At birth, virtually all peripheral CD8+ T cells express the CD28 co-stimulatory molecule, but healthy human adults accumulate CD28–CD8+ T cells that often express the CD57 marker. While these CD28– subpopulations are known to exert effector-type functions, the generation, maintenance and regulation of CD28– (CD57+ or CD57–) subpopulations remain unresolved. Here, we compared the differentiation of CD8+CD28brightCD57– T cells purified from healthy adults or neonates and propagated in IL-2, alone or with IL-4. With IL-2 alone, CD8+CD28brightCD57– T cell cultures yielded a prevailing CD28– subpopulation.
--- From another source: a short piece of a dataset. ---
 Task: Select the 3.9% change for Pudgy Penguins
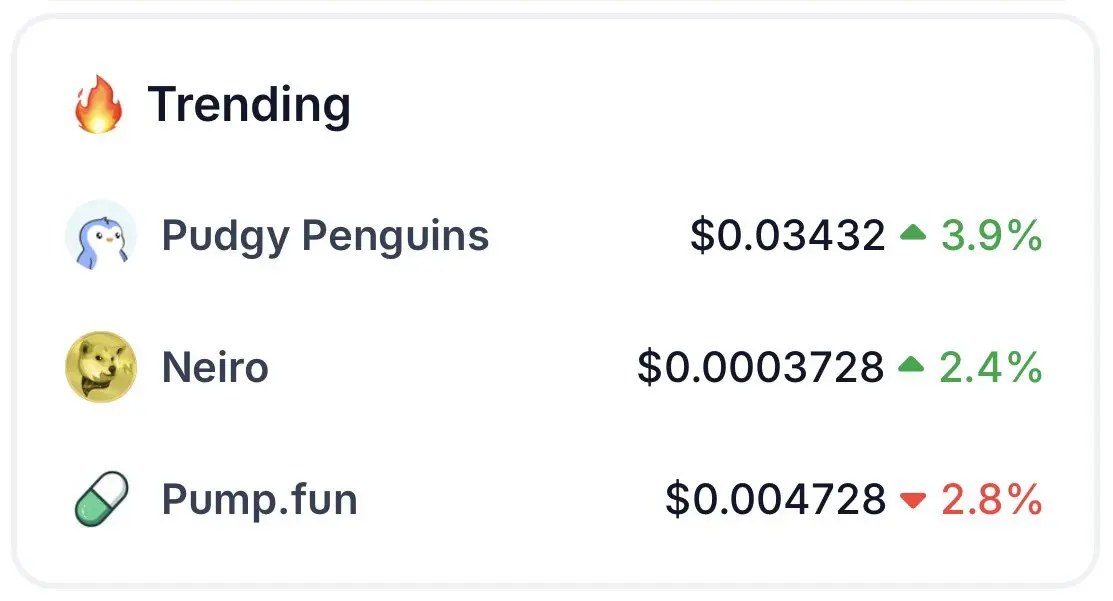tap(992, 236)
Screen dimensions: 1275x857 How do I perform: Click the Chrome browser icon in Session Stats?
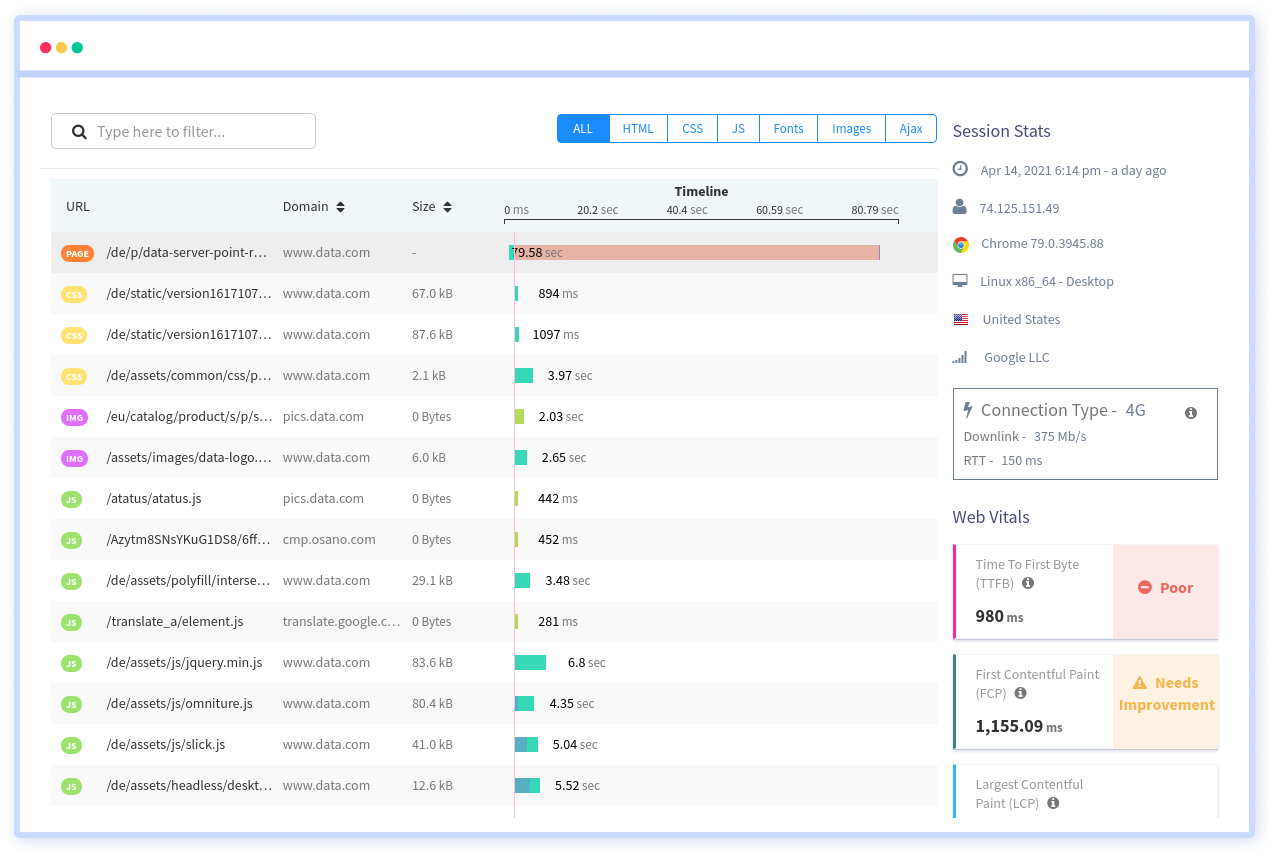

The few persisting CD28dim and the major CD28– cells were characterized by similar telomere shortening at the plateau phase of cell growth. Cultures from adults donors generated four final CD8+ phenotypes: a major CD28–CD57+, and three minor CD28–CD57–, CD28dimCD57– and CD28dimCD57dim. These four end-stage CD8+ subpopulations displayed a fairly similar representation of TCR Vβ genes. In cultures initiated with umbilical cord blood, virtually all the original CD8+CD28bright T cells lost expression of CD28, but none acquired CD57 with IL-2 alone. IL-4 impacted on the differentiation pathways of the CD8+CD28brightCD57– T cells: the addition of IL-4 led both the neonatal and the adult lymphocytes to keep their expression of CD28. Thus, CD8+CD28brightCD57– T cells can give rise to four end-stage subpopulations, the balance of which is controlled by both the cytokine environment, IL-4 in particular, and the proportions of naive and memory CD8+CD28+ T cells.